Sprouts full of nutrition

By Lindsay Adams
Aug. 9, 2016 at midnight
Updated Aug. 10, 2016 at 6 a.m.

Lindsay Adams

Lindsay Adams   Contributed Photo for The Victoria Advocate

Have you ever noticed sprouts on a restaurant menu and wondered what in the world that could be? Sprouts are skinny little vegetables that look much like weeds you might find in your flower bed.

Surprisingly, sprouts are actually packed with nutrition. They begin as seeds and when in the right environment, germinate into very young plants. They are often the sprouts of a variety of foods such as grains, beans or leafy sprouts. Common examples you may see on a menu may be alfalfa or mung bean sprouts.

Depending on the variety, these little sprouts can be good sources of antioxidants, fiber, essential fatty acids, protein and other vitamins and minerals. They are often enjoyed raw on sandwiches or other dishes but can also be cooked.

Unfortunately, while sprouts can be packed with nutritional benefits, they are also often a source of bacteria, which could lead to foodborne illness, such as E. coli or salmonella. Bacteria love to grow in warm, humid environments, just the conditions in which sprouts thrive as well. There are approved plant treatments that can help prevent contamination. However, there is no true guarantee that all harmful bacteria are destroyed in raw sprouts, and you can't see or smell the harmful bacteria.

Luckily, proper buying, storing and cooking practices can be used to kill harmful bacteria in the sprouts. Here are some tips to keep your sprouts safe:

1. Only buy sprouts that have been properly refrigerated.

2. Do not buy sprouts that have a musty smell or slimy appearance.

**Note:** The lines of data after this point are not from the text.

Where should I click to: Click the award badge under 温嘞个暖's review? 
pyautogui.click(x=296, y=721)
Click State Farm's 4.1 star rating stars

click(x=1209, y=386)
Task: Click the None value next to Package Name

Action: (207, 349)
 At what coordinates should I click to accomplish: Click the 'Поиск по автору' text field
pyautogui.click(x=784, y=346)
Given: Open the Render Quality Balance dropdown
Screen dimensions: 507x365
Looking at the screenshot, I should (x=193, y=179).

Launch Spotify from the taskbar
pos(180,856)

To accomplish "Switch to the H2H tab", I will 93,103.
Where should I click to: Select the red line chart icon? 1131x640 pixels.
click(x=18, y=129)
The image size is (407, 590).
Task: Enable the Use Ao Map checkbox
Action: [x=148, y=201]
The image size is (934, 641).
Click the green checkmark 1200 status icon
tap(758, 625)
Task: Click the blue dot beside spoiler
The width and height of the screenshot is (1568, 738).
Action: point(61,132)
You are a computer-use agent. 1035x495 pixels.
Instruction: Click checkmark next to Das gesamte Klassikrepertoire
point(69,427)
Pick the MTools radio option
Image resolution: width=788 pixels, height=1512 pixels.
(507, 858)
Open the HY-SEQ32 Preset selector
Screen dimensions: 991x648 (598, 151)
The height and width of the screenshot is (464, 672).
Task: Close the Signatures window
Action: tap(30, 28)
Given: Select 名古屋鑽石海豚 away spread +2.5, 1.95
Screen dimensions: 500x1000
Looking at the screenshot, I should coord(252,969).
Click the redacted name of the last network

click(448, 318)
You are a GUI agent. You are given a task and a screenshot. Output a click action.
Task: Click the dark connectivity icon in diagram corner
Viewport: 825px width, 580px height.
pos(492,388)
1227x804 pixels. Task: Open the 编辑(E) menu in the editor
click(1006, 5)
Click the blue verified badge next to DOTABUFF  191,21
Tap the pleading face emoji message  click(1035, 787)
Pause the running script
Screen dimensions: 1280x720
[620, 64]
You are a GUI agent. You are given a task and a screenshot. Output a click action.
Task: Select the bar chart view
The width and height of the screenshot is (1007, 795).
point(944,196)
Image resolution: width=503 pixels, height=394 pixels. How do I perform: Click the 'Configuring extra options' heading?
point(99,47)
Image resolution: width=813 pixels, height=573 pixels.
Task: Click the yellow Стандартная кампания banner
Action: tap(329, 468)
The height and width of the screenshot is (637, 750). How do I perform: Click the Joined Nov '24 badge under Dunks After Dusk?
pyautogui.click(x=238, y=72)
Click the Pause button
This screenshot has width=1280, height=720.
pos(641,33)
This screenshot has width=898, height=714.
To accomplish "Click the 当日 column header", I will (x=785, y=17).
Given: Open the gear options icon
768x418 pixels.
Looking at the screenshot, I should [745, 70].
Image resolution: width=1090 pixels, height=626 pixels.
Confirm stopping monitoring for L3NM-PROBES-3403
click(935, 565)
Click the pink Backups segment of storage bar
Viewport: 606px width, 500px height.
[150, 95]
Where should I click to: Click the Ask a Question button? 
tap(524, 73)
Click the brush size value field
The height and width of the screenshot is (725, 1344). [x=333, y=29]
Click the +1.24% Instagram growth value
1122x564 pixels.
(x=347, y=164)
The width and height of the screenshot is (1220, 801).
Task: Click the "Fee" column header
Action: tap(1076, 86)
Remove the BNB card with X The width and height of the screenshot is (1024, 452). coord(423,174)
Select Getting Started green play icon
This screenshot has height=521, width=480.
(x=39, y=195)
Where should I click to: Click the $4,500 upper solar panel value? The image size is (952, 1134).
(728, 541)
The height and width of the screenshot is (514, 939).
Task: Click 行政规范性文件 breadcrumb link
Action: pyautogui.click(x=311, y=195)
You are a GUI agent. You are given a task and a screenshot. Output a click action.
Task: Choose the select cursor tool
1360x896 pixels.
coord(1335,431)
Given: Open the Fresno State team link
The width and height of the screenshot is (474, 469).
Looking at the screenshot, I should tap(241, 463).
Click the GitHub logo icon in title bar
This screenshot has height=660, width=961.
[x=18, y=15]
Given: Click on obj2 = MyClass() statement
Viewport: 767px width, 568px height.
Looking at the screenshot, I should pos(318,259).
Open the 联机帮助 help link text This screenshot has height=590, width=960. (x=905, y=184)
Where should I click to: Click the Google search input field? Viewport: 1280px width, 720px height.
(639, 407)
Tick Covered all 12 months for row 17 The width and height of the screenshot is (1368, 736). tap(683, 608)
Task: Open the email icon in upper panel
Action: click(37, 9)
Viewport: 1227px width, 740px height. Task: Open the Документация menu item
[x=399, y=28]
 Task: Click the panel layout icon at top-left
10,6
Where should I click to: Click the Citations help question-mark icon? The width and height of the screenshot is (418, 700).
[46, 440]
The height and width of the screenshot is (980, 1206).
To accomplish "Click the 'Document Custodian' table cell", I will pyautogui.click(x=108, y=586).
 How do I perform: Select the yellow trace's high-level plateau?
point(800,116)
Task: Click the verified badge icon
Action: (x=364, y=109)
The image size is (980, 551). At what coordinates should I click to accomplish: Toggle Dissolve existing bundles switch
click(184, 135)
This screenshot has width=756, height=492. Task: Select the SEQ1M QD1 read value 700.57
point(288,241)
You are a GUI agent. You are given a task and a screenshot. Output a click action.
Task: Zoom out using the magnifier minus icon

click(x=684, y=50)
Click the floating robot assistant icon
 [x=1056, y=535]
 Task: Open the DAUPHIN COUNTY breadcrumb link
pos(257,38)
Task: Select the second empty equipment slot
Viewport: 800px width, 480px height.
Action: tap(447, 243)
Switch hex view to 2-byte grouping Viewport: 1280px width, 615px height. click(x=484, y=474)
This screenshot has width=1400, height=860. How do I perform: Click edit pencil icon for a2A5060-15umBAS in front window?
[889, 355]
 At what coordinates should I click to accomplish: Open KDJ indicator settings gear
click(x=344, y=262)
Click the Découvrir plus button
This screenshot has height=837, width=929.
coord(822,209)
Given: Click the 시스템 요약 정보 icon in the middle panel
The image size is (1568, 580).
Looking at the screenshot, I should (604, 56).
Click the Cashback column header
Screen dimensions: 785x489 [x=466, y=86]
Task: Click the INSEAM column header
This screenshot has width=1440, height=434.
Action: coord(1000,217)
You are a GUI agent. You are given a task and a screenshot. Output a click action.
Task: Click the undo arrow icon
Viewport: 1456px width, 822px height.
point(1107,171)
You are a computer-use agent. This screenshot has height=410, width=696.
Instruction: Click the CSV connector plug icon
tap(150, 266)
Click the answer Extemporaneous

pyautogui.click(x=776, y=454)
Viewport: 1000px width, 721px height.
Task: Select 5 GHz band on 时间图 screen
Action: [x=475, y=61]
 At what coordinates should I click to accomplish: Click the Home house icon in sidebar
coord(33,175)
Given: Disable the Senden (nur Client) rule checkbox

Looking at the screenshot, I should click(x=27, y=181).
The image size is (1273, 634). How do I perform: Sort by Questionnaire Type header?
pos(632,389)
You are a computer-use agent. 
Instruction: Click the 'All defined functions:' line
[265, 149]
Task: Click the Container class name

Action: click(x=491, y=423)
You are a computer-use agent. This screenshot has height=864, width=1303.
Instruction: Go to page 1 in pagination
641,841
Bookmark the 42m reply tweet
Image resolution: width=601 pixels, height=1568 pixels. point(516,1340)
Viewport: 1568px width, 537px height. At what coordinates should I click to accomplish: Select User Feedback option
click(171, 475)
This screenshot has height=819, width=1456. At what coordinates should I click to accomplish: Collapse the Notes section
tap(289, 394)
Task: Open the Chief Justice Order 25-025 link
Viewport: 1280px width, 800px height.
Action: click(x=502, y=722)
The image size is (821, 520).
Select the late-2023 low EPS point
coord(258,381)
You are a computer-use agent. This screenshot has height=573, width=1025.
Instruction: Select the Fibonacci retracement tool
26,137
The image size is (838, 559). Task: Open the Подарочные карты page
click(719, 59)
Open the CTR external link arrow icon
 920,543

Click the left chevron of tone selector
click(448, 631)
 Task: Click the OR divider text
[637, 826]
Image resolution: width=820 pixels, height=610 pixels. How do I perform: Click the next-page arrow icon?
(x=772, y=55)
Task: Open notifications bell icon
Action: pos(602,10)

3. Once home, keep sprouts refrigerated at a temperature of 40 degrees or below.

4. Use proper hand-washing practices when handling raw sprouts.

5. Rinse sprouts under running water before use.

6. Cooking sprouts can help reduce the risk of bacterial contamination. You can toss them in soups, stews or stir fries close to the end of the cooking process - or you can oven roast them until crisp and brown.

It is usually recommended that individuals at high risk for food poisoning avoid eating raw sprouts altogether.

Examples of individuals at high risk would be anyone with a weakened immune system, children, the elderly and pregnant women.

If you are a high risk individual, it should be safe to eat cooked sprouts and follow the above precautions for handling. For healthy individuals not at high risk for foodborne illness, eating raw or cooked sprouts should be safe, also.

While sprouts seem like an insignificant component of a meal, they can really add a burst of nutrients to your diet.